*Задание A*:
Процитируйте из отзыва о спектакле «Бесы» фрагмент от «May 25, 2009» до «и как учит).».

*Текст для чтения*:
━━━━━━━━━━━━━━━━━━━━
May 25, 2009 02:00
Ребята вызывают восторг. Когда смотрю то, что они делают, понимаю, что люблю театр (вообще это не так). Не буду вновь - про Катю Васильеву. Или про Сигрид Стрем Рейбо - прекрасную девушку из Норвегии, которая почему-то учится в Москве (хотя шутки не уместны, если учесть, кто и как учит).
…Трехчасовые «Бесы» «женовачат» меня затронули сильнее, чем не плохие - Додина (мы смотрели их три года назад за день с утра до вечера на «Золотой маске»). По сути, из «Бесов» (как из всего Ф. М.) можно сделать и сериал. Додин для трех полноценных спектаклей, идущих часов восемь, выбрал самую соль. Педагог мастерской Женовача Александр Корученков - «соль соли», диалоги Антихриста-Ставрогина с тремя соблазненными - Петей Верховенским, Шатовым и Кирилловым. Вычленив это ядро, эту болевую точку романа, можно откидывать остальное по мере возможности.
У Корученкова особое место занимает четвертая душа - Мария Шатова (Ольга Озоллапиня). Женщина, с приходом которой готов рухнуть мир безумных мужских идей. Шатова Ольги пронзает беззащитностью (Шатову у Додина помню слабо). Сам Шатов (Никита Московой) - большой ребенок, рвущийся из морока подполья, как раненая птица. Он хочет спасти всех - себя, жену и даже - Ставрогина. Мне кажется, Никита играл роль на пределе сил и способностей, выцепив многое из бездны черт, которые открыл в Шатове Достоевский. Ушел актер и от соблазна «положительности». Ведь добро играть труднее, чем зло.
━━━━━━━━━━━━━━━━━━━━
Сохранённые записи
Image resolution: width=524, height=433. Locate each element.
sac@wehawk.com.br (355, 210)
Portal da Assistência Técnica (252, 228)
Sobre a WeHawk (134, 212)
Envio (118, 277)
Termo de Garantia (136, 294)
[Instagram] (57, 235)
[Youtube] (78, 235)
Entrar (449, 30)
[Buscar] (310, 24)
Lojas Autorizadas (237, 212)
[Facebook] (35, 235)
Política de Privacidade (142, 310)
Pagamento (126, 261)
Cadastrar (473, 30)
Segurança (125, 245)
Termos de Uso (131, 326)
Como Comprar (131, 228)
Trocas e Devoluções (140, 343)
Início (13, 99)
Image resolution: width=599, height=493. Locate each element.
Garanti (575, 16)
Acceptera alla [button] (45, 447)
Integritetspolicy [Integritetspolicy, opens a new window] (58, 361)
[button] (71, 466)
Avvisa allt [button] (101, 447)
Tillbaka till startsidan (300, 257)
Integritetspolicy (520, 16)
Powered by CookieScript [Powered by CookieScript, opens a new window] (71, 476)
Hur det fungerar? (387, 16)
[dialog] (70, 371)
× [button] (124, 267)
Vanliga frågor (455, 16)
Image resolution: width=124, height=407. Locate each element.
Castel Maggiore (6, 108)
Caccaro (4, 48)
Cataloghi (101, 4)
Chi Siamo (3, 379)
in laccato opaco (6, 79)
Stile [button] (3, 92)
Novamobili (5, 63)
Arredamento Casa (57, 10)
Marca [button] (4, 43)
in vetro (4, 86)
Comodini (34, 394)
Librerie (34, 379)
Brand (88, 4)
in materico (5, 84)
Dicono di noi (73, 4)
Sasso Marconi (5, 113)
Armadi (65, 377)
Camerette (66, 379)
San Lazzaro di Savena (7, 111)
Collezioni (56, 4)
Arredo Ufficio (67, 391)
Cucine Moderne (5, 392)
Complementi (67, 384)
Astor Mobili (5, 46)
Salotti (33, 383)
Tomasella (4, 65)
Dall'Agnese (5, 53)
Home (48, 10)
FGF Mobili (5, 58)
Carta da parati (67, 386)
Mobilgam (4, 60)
━━━━━━━━━━━━━━━━━━━━
*Задание B*:
Оформите нумерованным списком строки перечня с самой первой по строку с «Início (13, 99)» включительно, пропустив пустые строки.

*Правильный ответ A*:
May 25, 2009 02:00
Ребята вызывают восторг. Когда смотрю то, что они делают, понимаю, что люблю театр (вообще это не так). Не буду вновь - про Катю Васильеву. Или про Сигрид Стрем Рейбо - прекрасную девушку из Норвегии, которая почему-то учится в Москве (хотя шутки не уместны, если учесть, кто и как учит).

*Правильный ответ B*:
1. Image resolution: width=524, height=433. Locate each element.
2. sac@wehawk.com.br (355, 210)
3. Portal da Assistência Técnica (252, 228)
4. Sobre a WeHawk (134, 212)
5. Envio (118, 277)
6. Termo de Garantia (136, 294)
7. [Instagram] (57, 235)
8. [Youtube] (78, 235)
9. Entrar (449, 30)
10. [Buscar] (310, 24)
11. Lojas Autorizadas (237, 212)
12. [Facebook] (35, 235)
13. Política de Privacidade (142, 310)
14. Pagamento (126, 261)
15. Cadastrar (473, 30)
16. Segurança (125, 245)
17. Termos de Uso (131, 326)
18. Como Comprar (131, 228)
19. Trocas e Devoluções (140, 343)
20. Início (13, 99)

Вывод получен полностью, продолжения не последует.